Faut-il consulter le comité d’entreprise sur la mise en place de la BDES ?
 
Le 14 juin 2014, les entreprises d’au moins 300 salariés doivent avoir mis en place leur BDES. Selon Marie-Pierre Schramm, cette mise en place ne nécessite pas de consulter préalablement le comité d’entreprise, puisque cette question ne concerne ni l’organisation ni la marche générale de l’entreprise. Elle s’appuie d’ailleurs sur la circulaire DGT du 18 mars 2014 qui ne prévoit pas cette consultation, même si, reconnaît-elle, l’administration conseille aux employeurs de construire la base de données en lien étroit avec les instances représentatives du personnel et les organisations syndicales et juge même opportune la négociation d’un accord sur ce sujet. 
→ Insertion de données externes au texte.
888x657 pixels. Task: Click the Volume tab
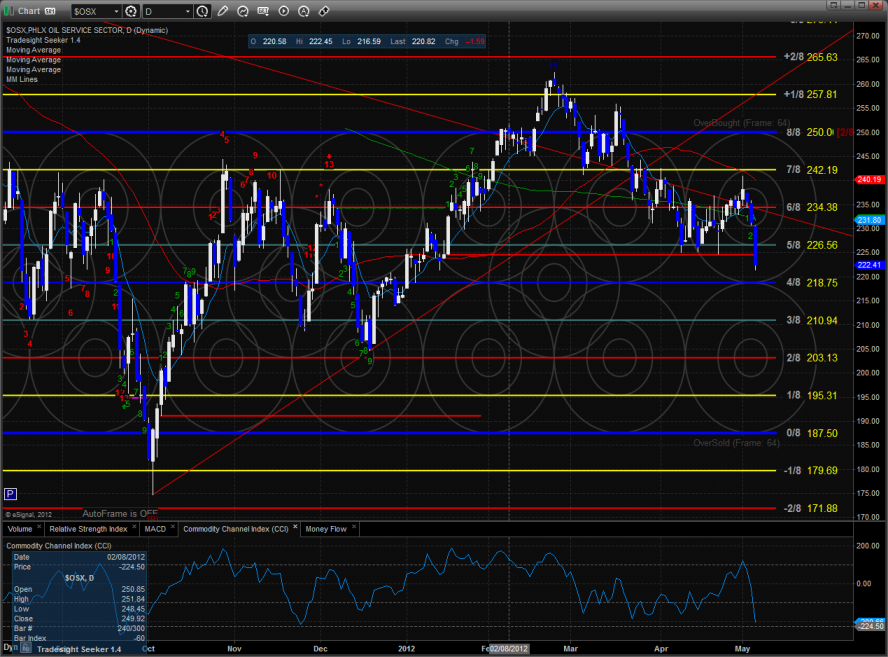(x=20, y=528)
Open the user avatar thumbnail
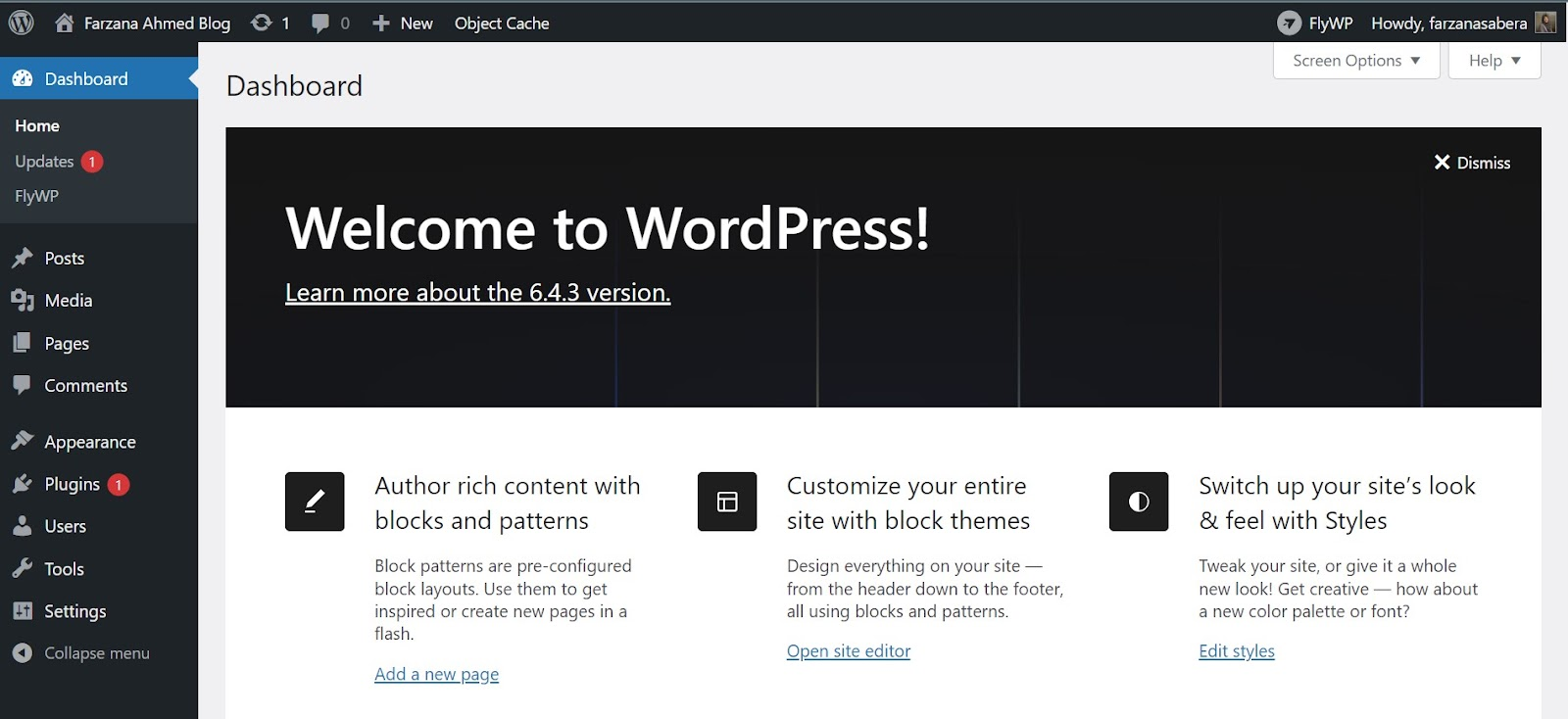Screen dimensions: 1568x719 click(x=1545, y=23)
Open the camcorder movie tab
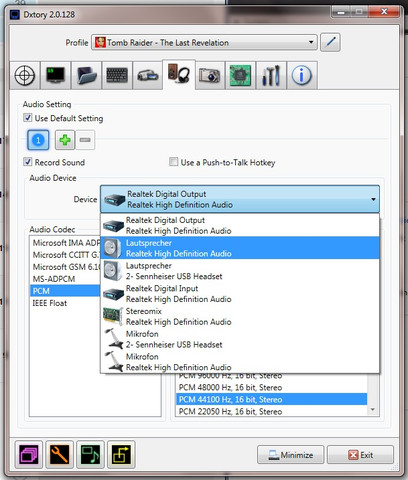 pos(147,75)
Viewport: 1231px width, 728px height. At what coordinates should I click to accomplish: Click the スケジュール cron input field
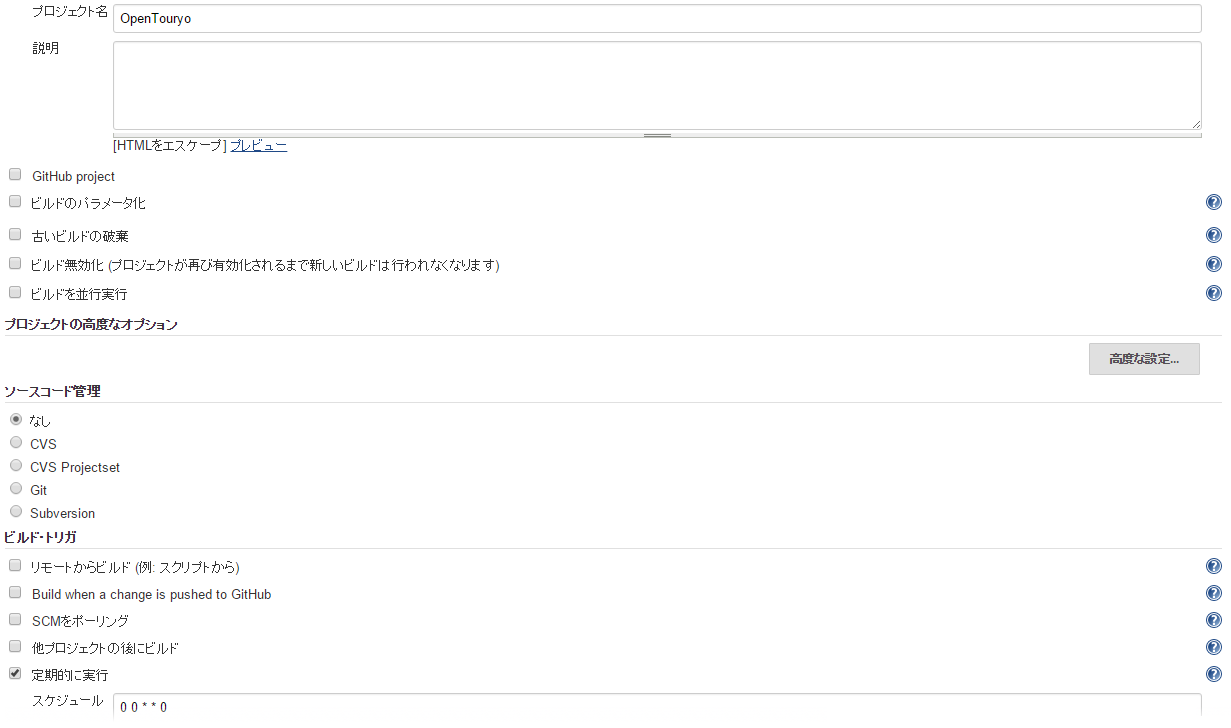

Mme Schramm conseille au final, en particulier lorsque le dialogue social est constructif dans l’entreprise, de parler des modalités de mise en place de la BDES avec les instances représentatives, mais juste à titre d’information, sans avoir besoin d’obtenir leur avis. La bonne méthode est de discuter en bonne intelligence avec les partenaires, mais sans aller jusqu’à la signature d’un accord. La simple information permet, en effet, de ne pas s’inscrire dans un calendrier contraignant de consultation.
 
 
Assurance chômage
 
Nouveaux différés d’indemnisation et ruptures conventionnelles
 
Le nouveau dispositif d’assurance chômage entre en vigueur le 1er juillet 2014. Il prévoit notamment un allongement du différé d’indemnisation (de 75 à 180 jours, sauf en cas de rupture du contrat pour motif économique) pour les salariés qui perçoivent des indemnités de rupture supérieures aux minima légaux (voir pour plus de précisions FRS 11/14 inf. 3 p. 5 ou FR 27/14 inf. 13 p. 16 et FRS 9/14 inf. 9 p. 17 ou FR 21/14 inf. 13 p. 21). Ainsi les cadres, mais également tous les salariés à forte ancienneté, se verront opposer 6 mois d’attente avant d’être indemnisés par Pôle emploi en cas de perception d’une indemnité conventionnelle de licenciement de 16 200 € supérieure à l’indemnité légale.
 
Dans le cadre d’une rupture conventionnelle, le montant de l’indemnité spécifique, pour sa part supérieure au montant de l’indemnité légale de licenciement, donnera également lieu à l’application du différé d’indemnisation. L’employeur doit-il informer le salarié de ce que sa prise en charge au titre du chômage risque d’être retardée de plusieurs mois ? Un salarié ignorant cet élément et se voyant opposer 6 mois de décalage pourra-t-il se prévaloir d’un vice du consentement, au motif qu’il n’avait pas été informé par son employeur ?
Cela ne peut pas être exclu, prévient Marie Content, pour les ruptures conventionnelles actuelles car le texte est récent. Afin de limiter les risques, elle Conseille que, au minimum, l’employeur invite le salarié, au cours de l’un des entretiens et, si possible par écrit, à se renseigner, avant de signer la convention, sur ses droits au chômage auprès des services publics de l’emploi, ce qui était déjà, en tout état de cause, préconisé.
 
Certes, l’employeur s’expose soit à ce que le salarié renonce à la rupture conventionnelle, soit à ce qu’il demande une indemnité supérieure pour compenser cette attente.  Car, insistent Marie Content et Marie-Pierre Schramm, c’est bien là l’écueil que présentent pour les entreprises ces nouvelles règles prévues par le règlement Unédic et, notamment, lorsque la rupture du contrat de travail donne lieu à une négociation (transaction, rupture conventionnelle) : les salariés risquent de demander aux employeurs de « prendre en charge » leur manque à gagner en matière d’indemnisation du chômage, ce qui pourrait faire échouer des départs conventionnels ou la négociation de transactions, car les employeurs ne voudront vraisemblablement pas se substituer au régime d’assurance chômage.